Patch-wise there are CV inputs for gate, attack, and release parameters, while the CV outs include positive, negative (inverted), and trigger outputs. Thus, there’s a CV for every aspect of the module. Impressive.

In the default routing, this envelope is patched to the cutoff of the first lowpass gate, so it functions as a combo filter and amp AD envelope unless you patch it elsewhere.

The second function generator is a bit trickier. A workable analogy here is to compare it to an LFO in one-shot mode (like the one in Korg’s Monologue). Here, there are two parameters: waveshape and time. Waveshape is continuously variable from an exponential downward ramp (think of it as a fast decay envelope) to a softened attack-decay envelope to a positive ramp/sawtooth (long attack, instant decay) envelope. The Time parameter controls the overall speed of both segments simultaneously—a bit like a sawtooth or triangle LFO in one-shot mode.

As with the first function generator, there are CV inputs for every element, including trigger in, waveshape, and time. On the output side, you’ve got positive and inverted voltages and another trigger out when the shape completes its cycle. This is where the LFO flavor comes into play.

Here are two ways to patch the second function generator for LFO effects.

1. If you want a tempo-synced LFO effect, you can route one of the clock triggers to its trigger input. This will be the most familiar LFO effect, and the clock divisions are clearly labeled on the Volca Modular front panel.

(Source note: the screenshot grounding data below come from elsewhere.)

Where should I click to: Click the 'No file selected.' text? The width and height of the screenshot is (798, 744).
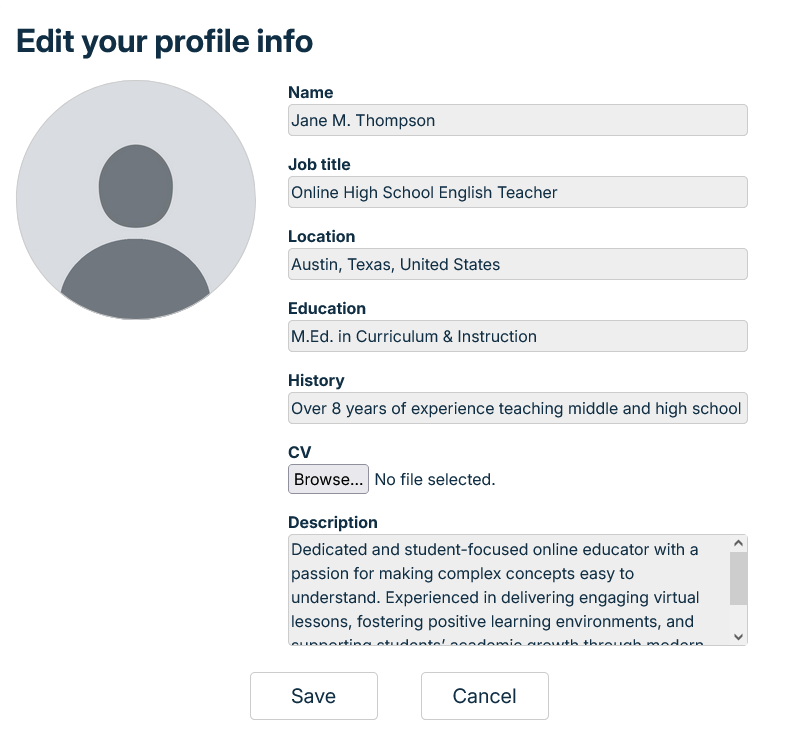tap(435, 480)
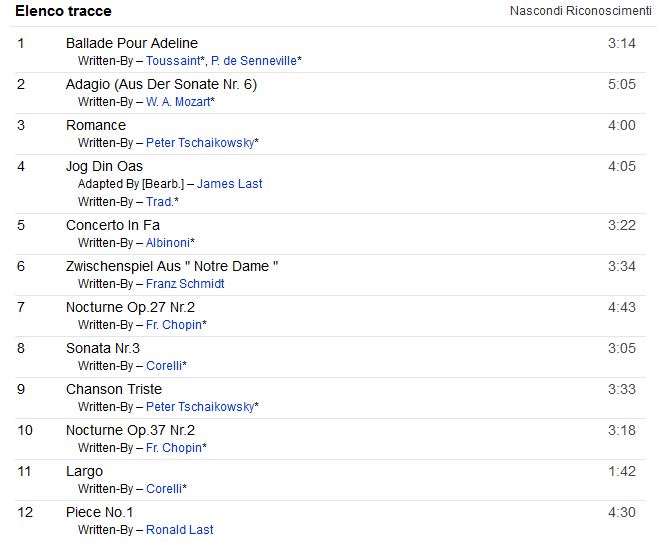The width and height of the screenshot is (665, 551).
Task: Click Peter Tschaikowsky under Chanson Triste
Action: click(199, 406)
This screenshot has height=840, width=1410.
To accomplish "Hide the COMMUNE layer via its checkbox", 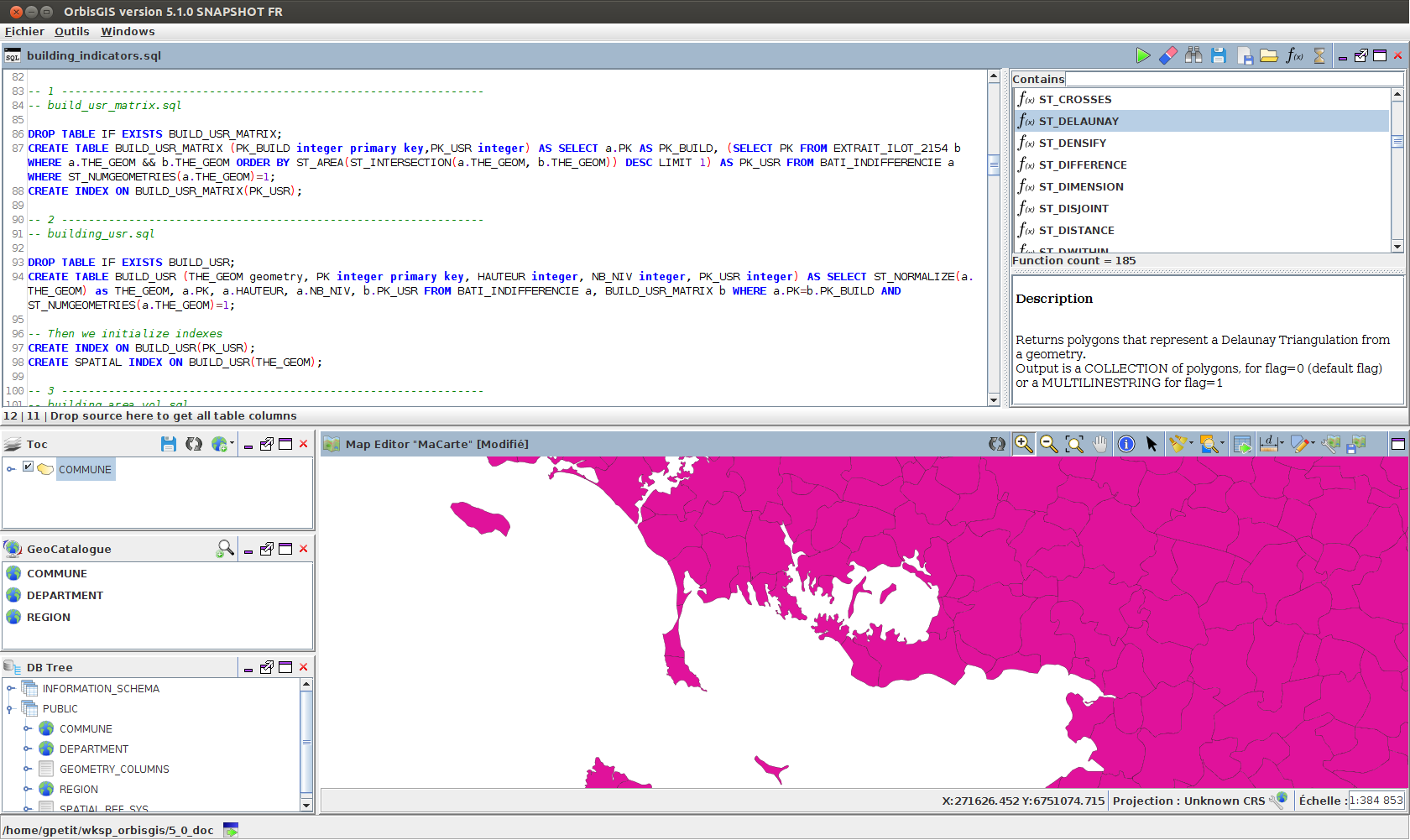I will pyautogui.click(x=28, y=467).
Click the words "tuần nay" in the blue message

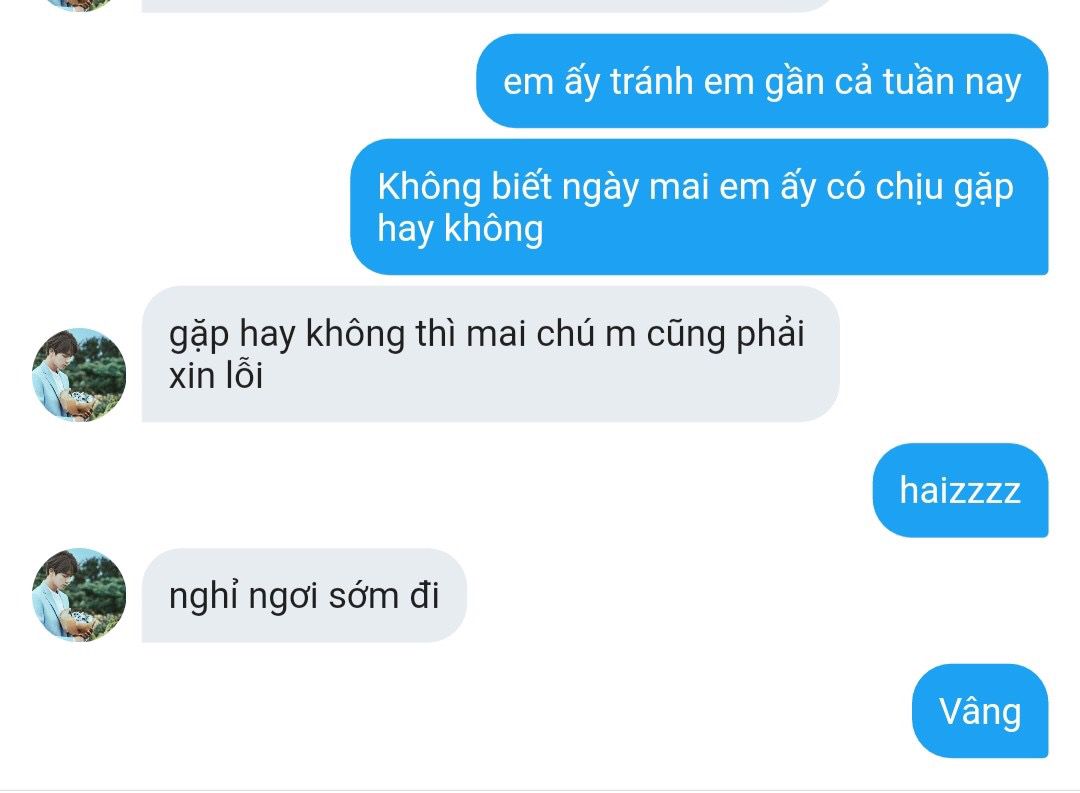tap(951, 82)
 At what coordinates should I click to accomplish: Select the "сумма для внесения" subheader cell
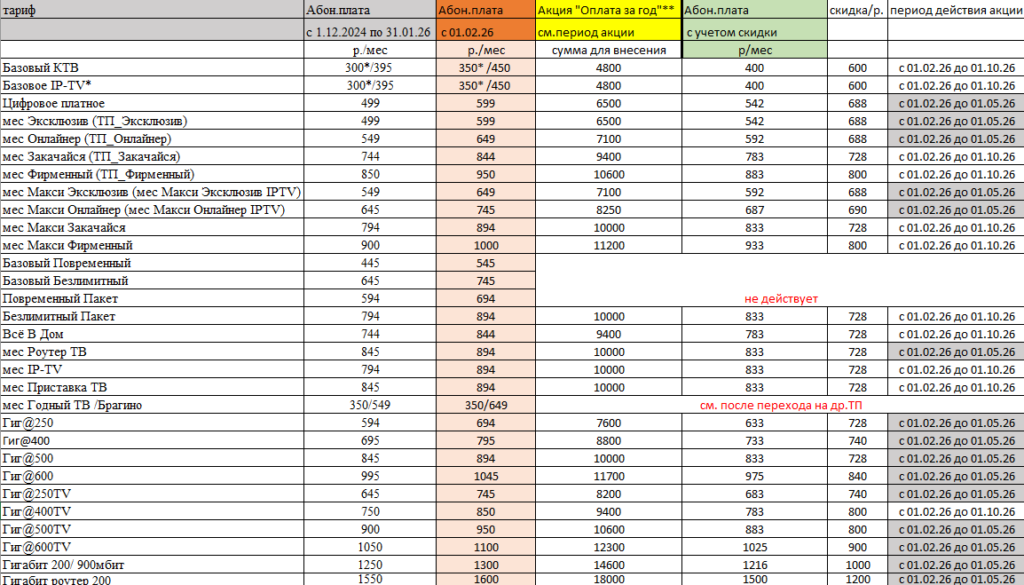point(608,50)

2. If you want the function generator to independently repeat—unsynced—you can route its end trigger output back to the input trigger and create a loop, with the time parameter controlling the “LFO rate”.

LPG

The term “lowpass gate” sounds confusing at first – “lowpass” refers to the filter; “gate” to an envelope. For a detailed explanation of the term – maybe overly detailed – you can read up:

http://electronicmusic.wikia.com/wiki/Lowpass_gate

https://learningmodular.com/glossary/lpg/

But the basic idea is just what the term says: a lowpass gate combines the characteristics of a filter with those of a gate. And that sets it apart from standard vanilla lowpass filters as you encounter on most synths.

In plain terminology, a lowpass gate is just a VCA tied to a non-resonant lowpass filter with a 6 or 12dB rolloff, often based on a Sallen-Key filter (as found on the KORG MS-20, MS-10, and Arturia Brute). When you open the cutoff, you also increase the volume via the VCA. The term “lowpass gate” is associated with the Buchla synthesizer (which added it on early in synth history on the 200 series), but the basic idea of combining filters and amplitude envelopes is not unique to those instruments. The Roland SH-101, for instance, has a filter/amp combo envelope that will work in a similar way.

The specific “West Coast” flavor is then partly related to sound. In this volca, a discerning ear will pick up on the fact that at very low cutoff values, the Source triangle wave (with no folding or FM) transforms into a muted saw which gradually morphs into a triangle as you reach the upper cutoff frequencies. So while it functions much like a standard lowpass in traditional configurations, it does have a little “something extra” that makes it less predictable in some contexts.

Having two LPGs opens a world of possibilities.
For example, you can route the modulating oscillator into the second LPG for a dual-triangle-oscillator effect, while keeping the first LPG for processing the FM modulated carrier, then use the second function generator for an LFO effect on LPG2’s cutoff/VCA. With the sequencer on, it’s extremely complex.

Here’s a look (and listen) at that patch:

Space

The Space module is a digital reverb with a lot of retro flavor. Sonically, it sounds like a hybrid room reverb, with a lot of filtered early reflections, making me suspect that there’s a multi-tap delay hiding in here somewhere. The amount knob governs both mix and decay. Some settings are short and springy, others feel a bit like a cluster of filtered delays with a longer room. But all of them have a BBC Radiophonic Workshop vibe.

Modular tools

While the above is a primer on the individual modules, the thing that makes the volca modular fully functional is the collection of utilities that they managed to squeeze onto the front panel.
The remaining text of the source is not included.